Trudno powiedzieć, czy rezygnacja z sankcji nałożonych na Iran i Wenezuelę w zamian za ropę przyniesie jakieś konkretne rezultaty
Kolejną geopolityczną niespodziankę stanowi Wenezuela. Państwo to posiada jedne z największych zasobów ropy naftowej na świecie. Problem w tym, że tamtejsze władze postawiły na ostrą konfrontację ze Stanami Zjednoczonymi, co w połączeniu z fatalną polityką gospodarczą i wszechobecną korupcją praktycznie zabiło tamtejszą gospodarkę. Ceną za ocieplenie stosunków z USA i zniesieniem sankcji miałoby być ochłodzenie relacji z Rosją, która właściwie utrzymuje władzę Nicolasa Maduro. Oraz, oczywiście, ropa z Wenezueli. Pytanie tylko, na ile taka wolta jest w ogóle realna?
Eksperci PIE wskazują również na Kazachstan. Tutaj warto zauważyć, że eksport tamtejszej ropy i tak wymagałoby najprawdopodobniej tranzytu przez Rosję. To z kolei oznaczałoby dostarczanie reżimowi Putina jakichś środków pieniężnych z tego tytułu.
Warto przy tym wspomnieć, że z polskiego punktu widzenia sytuacja jest dość dobra. Dysponujemy w końcu gdańskim Naftoportem, który dysponuje przepustowością wystarczającą do zapewnienia zapotrzebowania na ropę naftową nie tylko dla Polski, ale także częściowo dla Niemiec. Nasz kraj importuje surowiec nie tylko z Rosji, ale także z Arabii Saudyjskiej, USA i zachodniej Afryki. Nie powinno więc dziwić, że embargo na rosyjski węgiel, ropę i gaz to posunięcie aktywnie forsowane w ostatnich dniach przez polski rząd.

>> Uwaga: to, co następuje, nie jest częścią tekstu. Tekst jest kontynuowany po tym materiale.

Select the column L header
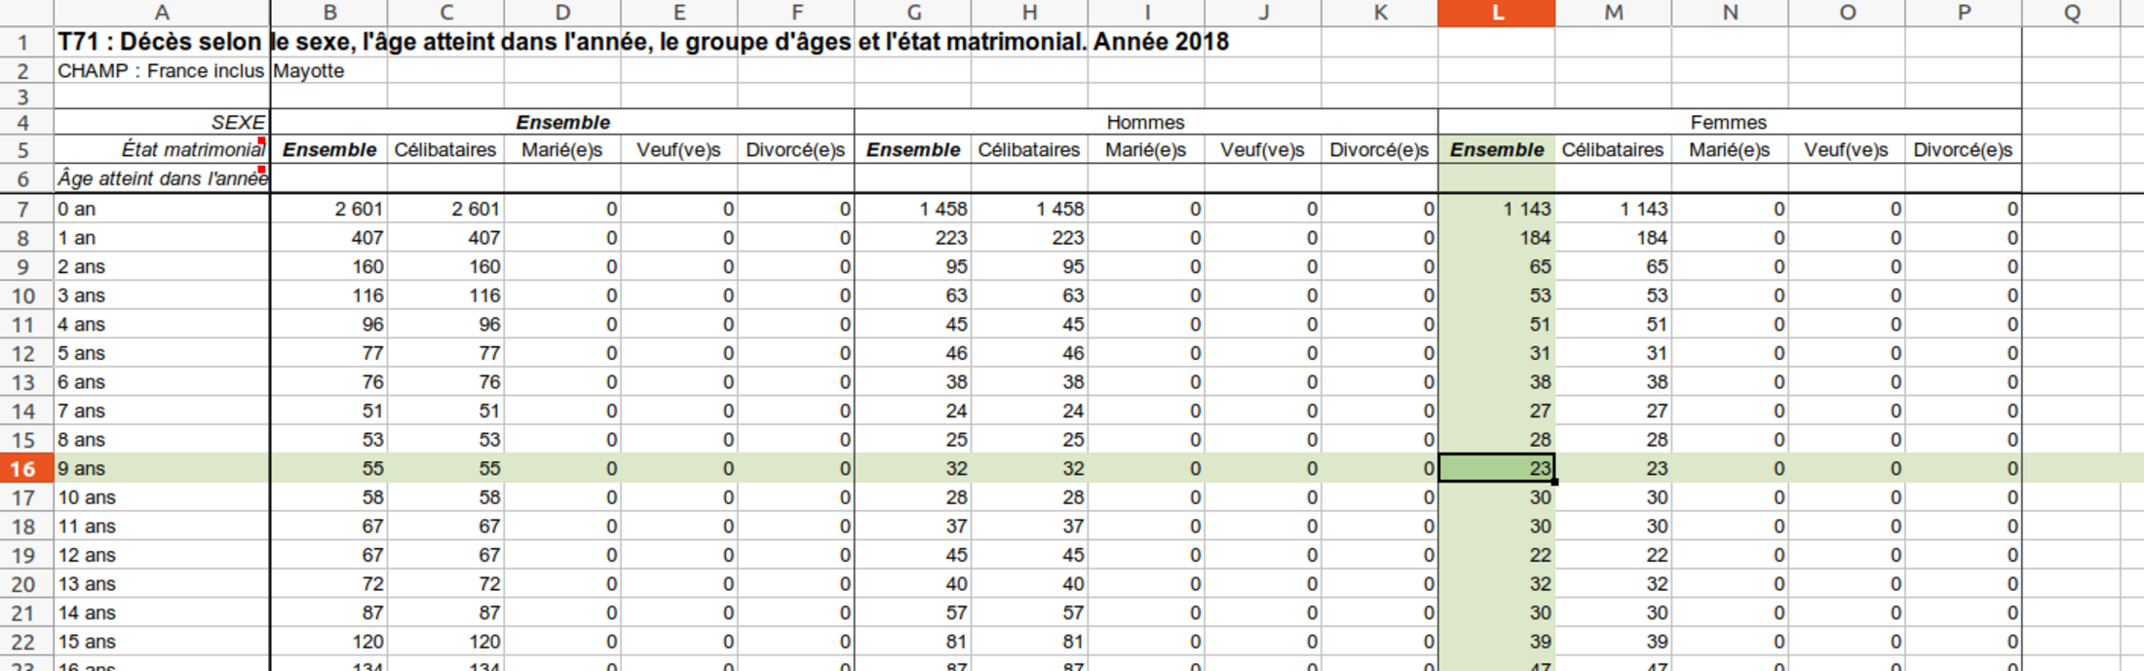Viewport: 2144px width, 671px height. pos(1496,13)
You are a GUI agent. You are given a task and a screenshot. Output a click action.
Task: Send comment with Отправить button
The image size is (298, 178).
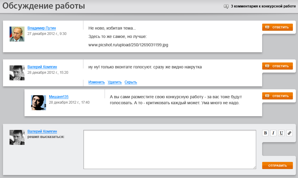click(277, 165)
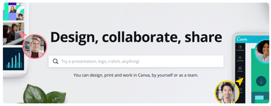Image resolution: width=271 pixels, height=106 pixels.
Task: Open the colorful team collage thumbnail
Action: [x=13, y=11]
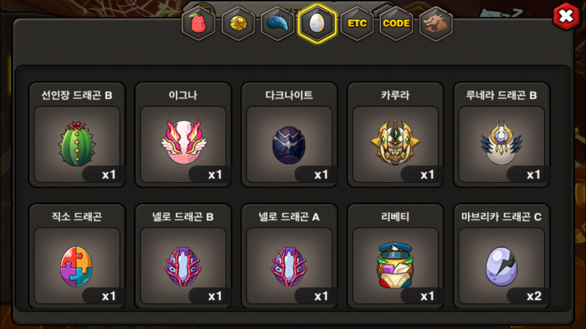Select the green cactus 선인장 드래곤 B egg
Screen dimensions: 586x329
tap(77, 135)
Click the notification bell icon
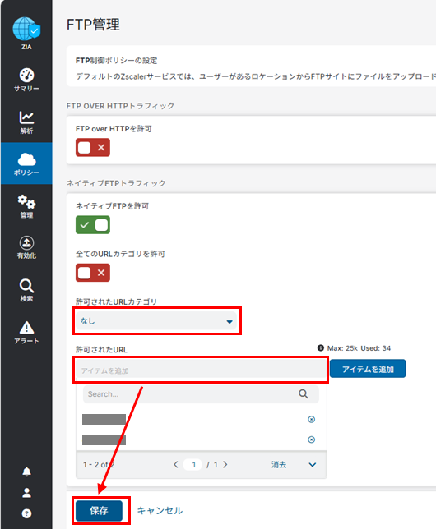Viewport: 436px width, 529px height. pyautogui.click(x=26, y=472)
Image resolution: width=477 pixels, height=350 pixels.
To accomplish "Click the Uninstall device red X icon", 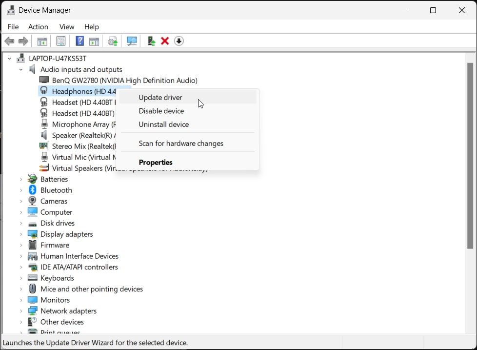I will (164, 41).
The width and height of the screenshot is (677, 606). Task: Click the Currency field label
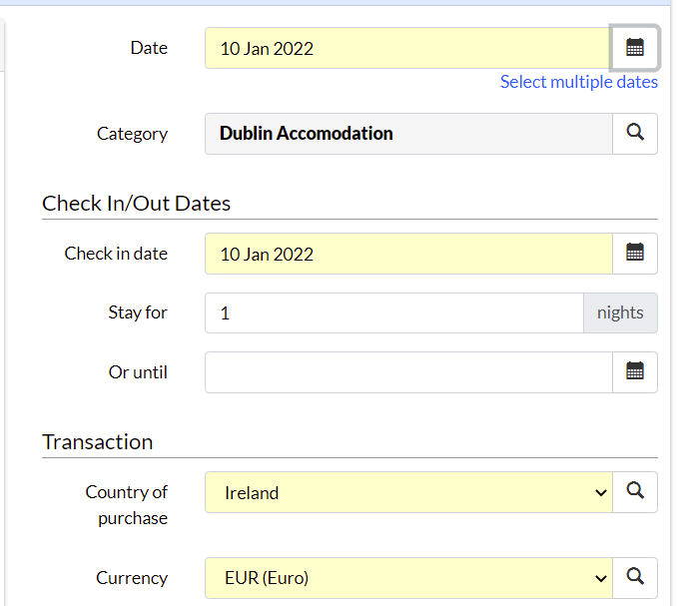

Nie da się ukryć, że długoterminowa rezygnacja z rosyjskiej ropy to dobre posunięcie. Sprzedaż surowców finansuje politykę Władimira Putina, której kluczowym elementem są zbrojenia i agresja na sąsiednie państwa. Bez dochodów z ich sprzedaży Rosjanom dużo trudnej będzie kogokolwiek napadać. Tym niemniej, trzeba pamiętać, że taniej nie będzie. Wyższe ceny na stacjach benzynowych nie będą jednak zbyt wysoką ceną za realne bezpieczeństwo naszego kontynentu.